Busy executives will experience real challenges in their resilience, response times, decision-making skills and general work performance if they are not well rested.
We are programmed with a homeostatic need for sleep determined by how long we have been awake. The earlier you rise the sooner the switch turns on, and if you are undertaking a dangerous activity where alertness is essential, driving, for example, it takes only 3-4 seconds for the brain to tell you sleep time is now and your car to veer off the road.
Your sleep bank or the amount of sleep you achieve over a period of days or weeks has a serious impact on cognitive performance. If you manage less than 7 to 8 hours sleep per night over a period of days or weeks, then your capacity to perform is compromised. Busy executives who start their days early with breakfast meetings whether that be with employees or their families, and then round off long days with dinner meetings, will find burning the candle at both ends soon catches up with them. Your sleep debt can increase to the point where your cognitive impairment is equal to alcohol intoxication or having been awake for 24 or even 48 hours. You don’t need to be a scientist to realise the effect this would have on performance.
Ever been woken suddenly from a deep sleep by a crying child, a ringing phone or a flight attendant? That groggy feeling is the transitional phase between you waking and you being fully functional and can take 5-20 minutes. Peak Performance doesn’t happen here for a couple of hours. If you feel like you are still dragging your feet by morning tea it’s not just in your head, it is your head as you may not have woken properly quite yet.
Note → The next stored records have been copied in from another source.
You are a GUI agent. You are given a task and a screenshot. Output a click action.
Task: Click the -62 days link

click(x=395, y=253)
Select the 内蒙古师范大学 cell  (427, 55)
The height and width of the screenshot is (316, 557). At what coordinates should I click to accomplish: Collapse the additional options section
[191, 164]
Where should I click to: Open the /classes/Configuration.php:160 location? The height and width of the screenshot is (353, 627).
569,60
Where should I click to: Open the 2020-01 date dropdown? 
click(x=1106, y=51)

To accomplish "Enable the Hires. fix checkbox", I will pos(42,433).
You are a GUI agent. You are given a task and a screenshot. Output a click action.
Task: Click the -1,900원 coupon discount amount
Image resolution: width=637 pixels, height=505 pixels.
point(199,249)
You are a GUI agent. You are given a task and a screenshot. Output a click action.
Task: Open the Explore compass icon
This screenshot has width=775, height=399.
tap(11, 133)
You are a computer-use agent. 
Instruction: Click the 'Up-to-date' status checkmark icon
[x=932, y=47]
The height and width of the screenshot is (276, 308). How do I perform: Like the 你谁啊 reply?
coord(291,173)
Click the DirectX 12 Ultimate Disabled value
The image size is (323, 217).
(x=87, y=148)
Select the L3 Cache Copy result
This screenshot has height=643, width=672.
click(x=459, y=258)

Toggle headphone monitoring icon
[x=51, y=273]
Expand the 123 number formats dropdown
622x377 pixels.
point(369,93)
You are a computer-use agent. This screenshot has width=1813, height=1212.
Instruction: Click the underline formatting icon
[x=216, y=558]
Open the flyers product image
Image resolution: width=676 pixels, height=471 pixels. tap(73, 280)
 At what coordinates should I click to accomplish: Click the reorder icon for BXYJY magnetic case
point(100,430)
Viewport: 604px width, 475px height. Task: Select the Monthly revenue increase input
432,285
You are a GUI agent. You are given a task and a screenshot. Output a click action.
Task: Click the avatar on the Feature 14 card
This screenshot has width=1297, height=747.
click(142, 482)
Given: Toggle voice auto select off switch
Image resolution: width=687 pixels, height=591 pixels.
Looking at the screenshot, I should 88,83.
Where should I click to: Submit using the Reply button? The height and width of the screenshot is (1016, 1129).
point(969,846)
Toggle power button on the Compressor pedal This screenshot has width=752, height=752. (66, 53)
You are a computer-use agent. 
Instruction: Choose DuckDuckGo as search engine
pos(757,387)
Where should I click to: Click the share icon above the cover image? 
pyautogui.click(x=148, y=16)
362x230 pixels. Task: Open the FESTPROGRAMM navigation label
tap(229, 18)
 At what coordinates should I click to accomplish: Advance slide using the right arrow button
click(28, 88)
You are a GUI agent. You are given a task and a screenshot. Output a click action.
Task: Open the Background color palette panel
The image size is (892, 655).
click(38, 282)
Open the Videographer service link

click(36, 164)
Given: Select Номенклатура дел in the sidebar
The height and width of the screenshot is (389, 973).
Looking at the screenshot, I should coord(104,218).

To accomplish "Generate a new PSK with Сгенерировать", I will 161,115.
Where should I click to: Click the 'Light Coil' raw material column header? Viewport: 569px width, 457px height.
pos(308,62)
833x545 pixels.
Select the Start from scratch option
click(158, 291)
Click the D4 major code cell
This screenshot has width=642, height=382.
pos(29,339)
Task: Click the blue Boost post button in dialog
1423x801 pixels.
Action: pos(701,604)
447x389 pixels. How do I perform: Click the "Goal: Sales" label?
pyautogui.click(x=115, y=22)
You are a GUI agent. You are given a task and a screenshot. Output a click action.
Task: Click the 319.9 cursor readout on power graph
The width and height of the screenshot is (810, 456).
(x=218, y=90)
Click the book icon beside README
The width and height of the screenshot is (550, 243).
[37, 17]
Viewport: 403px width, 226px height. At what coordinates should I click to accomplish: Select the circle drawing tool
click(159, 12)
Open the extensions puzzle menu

The lesson here is don’t make major, spur of the moment decisions directly upon waking or you might not have a full set of brain cells to help you!
We don’t want our employees coming to work drunk and that’s in fact what you are facing if they are sleep deprived. Encouraging a culture of long hours by setting a poor example yourself is counter-productive to performance and can even be downright dangerous.
Tired workers are cranky, rude and make unsound decisions and make poor ambassadors for your organisation, and it doesn’t matter where they sit in the hierarchy but their capacity to wreak havoc is probably greater the closer they get to the top.
So the moral to this post is, don’t overwork yourself or your employees and if necessary create policies limiting the number of hours a day, or a week that any employee, including yourself, works. There will be times of higher workload than others that may be unavoidable. When things slow up ensure workers and yourself, take some time out and rest to catch up. Don’t allow workers to take red-eye flights or international flights and expect them to jump straight into work. Never allow workers to schedule meetings straight after a flight where they are expected to drive. Putting aside any lapses in performance you do not want lives to be put at risk.
There is no known substitute for sleep, and there is a science in getting to sleep and achieving maximum rest so it is a topic bigger than we can address in one article but the message is clear. Sleep is power and performance, so make sure you get enough!